# [EXTRACT PROVIDED]
======
As a parent of a 12-year-old son and 15-year-old daughter, Wright has regular discussions with them about online safety. Each night, they return their phones to her bedroom to charge.
“I’m monitoring and looking at their phone, usually on a weekly basis, just looking through photos and search histories,” Wright said. “But again, it’s also because I’m aware of what can happen, and they know that, and we’ve had a lot of discussions about that.”
Efforts underway
Rep. Lindee Brill, R-Sheboygan Falls, authored several of the recently passed laws, but wrote in a statement to Wisconsin Watch that they’re “only a few spokes in the broader wheel of kids’ online safety.”
She pointed to other bills that came out of the Assembly Speaker’s Task Force on Protecting Kids, including Assembly Bill 962, which would require age verification on social media platforms.
Bohn’s parents, Luke and Brittney Bird, testified in support of the bill, but it failed to pass in the Senate last year among concerns of privacy rights violations. The Birds also joined a wrongful death lawsuit against Meta, the parent company of Facebook and Instagram, for failing to protect their children, emphasizing a growing effort to hold social media companies accountable for children’s safety.
Justin Patchin, a professor at the University of Wisconsin-Eau Claire and co-director of the Cyberbullying Research Center, has a different proposal: safe sexting strategies. He outlined tips in a recent paper such as not including identifying features or sending suggestive images rather than explicit nude images. Patchin said there needs to be a less fear-based approach to sexting, which is in line with the state’s list of best practices for prevention programs.
“Teens engage in sexting because it’s developmentally somewhat normative,” Patchin said. “We tell them not to engage in these behaviors, and in fact, some police officers threaten them with arrest.”
Teens who engage in sexting and find themselves victims of sextortion may then feel trapped.
“Now you’re backed into a corner, right?” Patchin said. “That you’ve done this illegal thing, technically, because you’ve created and distributed child porn, and so now you feel helpless.”
Chief Kassie Dufek of the Oconto Police Department speaks about sextortion during the 2026 School Resource Officer Training Conference on June 9, 2026, in Appleton, Wis. Since Landen Weigelt died, Dufek told Wisconsin Watch she’s only seen sextortion cases increase. (Mike Roemer for Wisconsin Watch)
======
# [MATERIAL PROVIDED]
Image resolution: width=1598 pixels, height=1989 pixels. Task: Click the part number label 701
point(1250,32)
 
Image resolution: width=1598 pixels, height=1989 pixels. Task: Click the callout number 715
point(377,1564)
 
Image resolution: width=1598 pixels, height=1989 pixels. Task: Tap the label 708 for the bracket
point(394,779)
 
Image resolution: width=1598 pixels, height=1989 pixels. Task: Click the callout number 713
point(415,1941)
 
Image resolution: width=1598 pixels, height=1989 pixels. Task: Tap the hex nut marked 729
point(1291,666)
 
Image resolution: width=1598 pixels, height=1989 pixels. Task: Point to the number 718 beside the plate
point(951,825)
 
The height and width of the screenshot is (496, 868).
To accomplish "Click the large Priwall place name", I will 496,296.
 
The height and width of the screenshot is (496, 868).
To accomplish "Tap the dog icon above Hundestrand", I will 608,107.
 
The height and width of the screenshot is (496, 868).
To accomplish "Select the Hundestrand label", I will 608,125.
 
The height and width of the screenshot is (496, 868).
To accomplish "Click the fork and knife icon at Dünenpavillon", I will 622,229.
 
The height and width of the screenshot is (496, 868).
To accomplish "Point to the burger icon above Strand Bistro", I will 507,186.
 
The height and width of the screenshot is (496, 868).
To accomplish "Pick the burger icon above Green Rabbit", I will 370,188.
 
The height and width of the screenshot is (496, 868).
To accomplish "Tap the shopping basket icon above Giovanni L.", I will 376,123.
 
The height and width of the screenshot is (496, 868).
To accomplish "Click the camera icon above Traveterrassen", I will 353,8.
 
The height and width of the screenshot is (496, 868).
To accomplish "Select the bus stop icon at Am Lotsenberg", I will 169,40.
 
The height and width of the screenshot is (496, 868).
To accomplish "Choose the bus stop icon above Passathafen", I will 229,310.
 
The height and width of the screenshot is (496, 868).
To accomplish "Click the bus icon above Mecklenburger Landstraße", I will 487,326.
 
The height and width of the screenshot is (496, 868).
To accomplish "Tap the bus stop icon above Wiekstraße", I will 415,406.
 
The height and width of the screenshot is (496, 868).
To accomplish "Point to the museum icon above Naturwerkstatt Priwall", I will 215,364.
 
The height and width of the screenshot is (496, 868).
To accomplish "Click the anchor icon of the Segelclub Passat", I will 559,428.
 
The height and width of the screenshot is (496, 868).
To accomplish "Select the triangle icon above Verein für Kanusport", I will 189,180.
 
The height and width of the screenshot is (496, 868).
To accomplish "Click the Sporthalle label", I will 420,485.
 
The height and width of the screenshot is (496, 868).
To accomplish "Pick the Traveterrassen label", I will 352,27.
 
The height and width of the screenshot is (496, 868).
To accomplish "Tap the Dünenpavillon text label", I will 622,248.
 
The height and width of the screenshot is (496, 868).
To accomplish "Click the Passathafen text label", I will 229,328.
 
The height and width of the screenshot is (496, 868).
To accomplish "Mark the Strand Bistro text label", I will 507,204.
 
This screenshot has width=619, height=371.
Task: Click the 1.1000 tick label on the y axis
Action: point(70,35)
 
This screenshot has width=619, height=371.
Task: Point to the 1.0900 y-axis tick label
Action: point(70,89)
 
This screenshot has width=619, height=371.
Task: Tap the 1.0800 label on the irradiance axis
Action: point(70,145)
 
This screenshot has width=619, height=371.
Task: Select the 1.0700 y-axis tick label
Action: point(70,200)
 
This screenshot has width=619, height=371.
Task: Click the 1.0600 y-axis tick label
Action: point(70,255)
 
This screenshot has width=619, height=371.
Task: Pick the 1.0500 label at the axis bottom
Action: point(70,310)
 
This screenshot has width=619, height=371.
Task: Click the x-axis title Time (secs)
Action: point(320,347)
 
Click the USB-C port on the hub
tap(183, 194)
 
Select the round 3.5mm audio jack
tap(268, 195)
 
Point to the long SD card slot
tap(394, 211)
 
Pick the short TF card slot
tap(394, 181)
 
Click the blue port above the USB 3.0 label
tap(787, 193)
======
# [OBJECTIVES]
1. Name every company or social media platform mentioned in the text on kids' online safety.
2. Continue the article on sextortion and kids' online safety, starting after its final photo caption.

# [ANSWERS]
1. Meta, Facebook, Instagram

2.
Although possessing or distributing explicit images of a minor is still illegal under Wisconsin’s child pornography laws, minors generally won’t be charged when images they send are used to extort them – they are seen as victims of a crime in Wisconsin, Crowe said. However, children and teenagers can be charged if they create images and send them without coercion or prompting.
According to Patchin’s research, only 24% of teens he surveyed said they engage in sexting. But among those who do, about half the time, that image is shared with someone beyond the original sender or they’re the victim of sextortion.
“In the last few years, the international bad actors have gotten into the game,” Patchin said. “They’ve gotten good at targeting vulnerable youth. If you look at case studies of this, if you look at the media reports, a lot of these – especially boys – who have been targeted in the last few years, are popular. They have a lot going on for themselves. They have a lot to lose.”
Oconto Police Chief Kassie Dufek said over the years that she’s presented Landen’s story with the Weigelts, she’s only seen victimization increase, despite efforts from the DOJ or families. Real change would require social media apps “having significant restrictions.”
“Our search warrants are signed by a judge that say you must give us this information by this date,” Dufek said. “They don’t comply because they know that they have these big time lawyers … it’s more of a fight for us than it’s worth because we don’t have the time, we don’t have the resources. They do.”
‘The word is out’
Jill Yindra, who lost her son to sextortion-related suicide, said she and her husband hosted an awareness night in March with over 700 attendees in Mishicot. She recently received a call about a 15-year-old student from a local high school who contacted authorities after being targeted by someone on Instagram.
“AI imagery was used, threats were made, demands for money, and that perpetrator had also friended mutual friends of the first victim,” Yindra said. “So when this individual realized what this was and what the dangers were, they called authorities right away, and they were able to stop it.”
Seeing that her and her husband’s advocacy efforts were working gave her hope.
From left, Jared and Jamie Weigelt speak about sextortion at the 2026 School Resource Officer Training Conference. They are among several Wisconsin parents who educate students, teachers and law enforcement officers about sextortion after losing their children to suicide. (Mike Roemer for Wisconsin Watch)
“It warmed our hearts,” Yindra said. “We just don’t ever want another family to go through what we are going through. It’s absolutely horrific.”
The perpetrators of sextortion schemes depend on the victim feeling alone and ashamed of their mistake — which is why it’s important to inform the public that this is a scam where international criminals systematically target and manipulate teens.
“We’ve had the hard conversations with our kids, but these are career criminals,” Yindra said. “It’s sad, and it’s unfortunate, but we live in a cruel world, and we need to be proactive with it, because this crime goes like wildfire when we remain silent.
“But if you speak up, you talk, you educate, and advocate, things will slow down,” she said. “And now it’s obviously working, because the word is out.”
What to do if you’re being sextorted:
Stop all communication, block the person and report their account through the platform they were communicating on.
Notify CyberTipLine.org, call local police, or tell a trusted adult.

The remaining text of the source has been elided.